En el inicio del curso 2021-2022 se conmemorarán los 100 años del nacimiento de Paulo Freire, y el diálogo sigue siendo el camino y la palabra sigue siendo liberadora y decisiva en la construcción social del ser humano y en la constitución de la propia existencia humana. En un tiempo donde la barbarie abunda, educar en un humanismo militante se ha convertido en una necesidad de extrema urgencia, y la lectura de Paulo Freire es esencial para entender la importancia que tiene la ética como componente esencial de la educación. No hay educación si no hay valores que la sustenten ni amor que la dirija.
Tenemos la necesidad de crear contextos educativos más saludables, solidarios y colaborativos. De darle la palabra al “otro” para recuperar el sentido más humano de la educación, la cultura y el conocimiento.

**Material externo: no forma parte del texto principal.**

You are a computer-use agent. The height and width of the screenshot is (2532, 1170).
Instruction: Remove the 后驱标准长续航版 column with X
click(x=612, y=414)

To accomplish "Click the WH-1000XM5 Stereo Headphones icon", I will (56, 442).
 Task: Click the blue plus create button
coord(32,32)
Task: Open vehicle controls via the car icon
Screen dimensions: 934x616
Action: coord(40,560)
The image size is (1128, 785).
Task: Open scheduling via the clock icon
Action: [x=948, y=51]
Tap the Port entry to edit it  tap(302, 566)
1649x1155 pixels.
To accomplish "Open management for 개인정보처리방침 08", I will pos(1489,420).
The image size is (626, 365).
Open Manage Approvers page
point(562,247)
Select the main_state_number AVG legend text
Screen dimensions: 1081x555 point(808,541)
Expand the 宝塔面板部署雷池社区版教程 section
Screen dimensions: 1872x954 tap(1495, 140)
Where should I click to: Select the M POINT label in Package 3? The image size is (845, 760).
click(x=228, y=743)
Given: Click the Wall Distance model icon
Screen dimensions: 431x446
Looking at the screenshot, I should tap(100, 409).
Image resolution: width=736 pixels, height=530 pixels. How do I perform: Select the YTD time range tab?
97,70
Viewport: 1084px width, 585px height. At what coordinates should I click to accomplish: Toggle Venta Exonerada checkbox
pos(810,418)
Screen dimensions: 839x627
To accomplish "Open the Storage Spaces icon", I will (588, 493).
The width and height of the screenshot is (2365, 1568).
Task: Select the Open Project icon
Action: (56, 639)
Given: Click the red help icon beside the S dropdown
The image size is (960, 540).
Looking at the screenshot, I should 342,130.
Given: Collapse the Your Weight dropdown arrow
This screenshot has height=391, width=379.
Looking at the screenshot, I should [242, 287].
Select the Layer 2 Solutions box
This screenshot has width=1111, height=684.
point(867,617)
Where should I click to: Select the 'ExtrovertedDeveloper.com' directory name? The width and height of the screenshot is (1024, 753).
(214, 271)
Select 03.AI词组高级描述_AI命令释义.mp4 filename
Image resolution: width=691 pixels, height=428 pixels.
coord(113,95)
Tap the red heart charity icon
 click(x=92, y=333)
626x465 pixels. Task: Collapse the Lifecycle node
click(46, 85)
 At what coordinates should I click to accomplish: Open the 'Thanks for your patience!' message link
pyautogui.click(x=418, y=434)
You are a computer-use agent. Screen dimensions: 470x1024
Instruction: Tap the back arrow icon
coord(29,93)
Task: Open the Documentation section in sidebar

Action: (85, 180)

Debemos hacer una reflexión serena y consciente sobre el sentido de la educación, no del mercado educativo. Ya en 1935 Tomas Mann, en una conferencia sobre La formación del hombre moderno, echaba en falta un humanismo militante. Vivimos una época de crisis sanitaria, social y económica donde se ha popularizado lo irracional; en la que la clase obrera vota programas que garantizan la jerarquía antes que la igualdad, el orden antes que la libertad y el hambre antes que el pan, y además no se diferencia la verdad de la mentira. Así, necesitamos con urgencia un humanismo que se fortalezca y se empape de la libertad, de la tolerancia, de la convivencia pacífica, de la solidaridad del reconocimiento de la “otra” persona y de reconocerse en ella, como barricada ante el discurso del odio y el entusiasmo perverso de una parte importante de la sociedad por liquidar los derechos humanos. Paulo Freire nos invita a no refugiarnos en la indiferencia cívica, sino a ser capaces de volver a las ideas más reivindicativas del humanismo más militante. “¿Quién mejor que los oprimidos se encontrarán preparados para entender el significado terrible de una sociedad opresora?” (Pedagogía del oprimido).
La educación como práctica de la libertad se sitúa más allá del aula y de la institución escolar, en el centro de la comunidad. El núcleo desde donde se reivindica, se consigue y se consolidan los derechos que abren la puerta a una vida digna, en paz y en libertad. Esa es la verdadera esperanza, huyendo del fanatismo de la pandemia, donde no hay lugar para la utopía. Freire decía que “la educación hay que entenderla como un hecho democrático y democratizador, que traspasa al aula. La educación es un acto creativo y político”, y es ahí donde versa nuestra esperanza.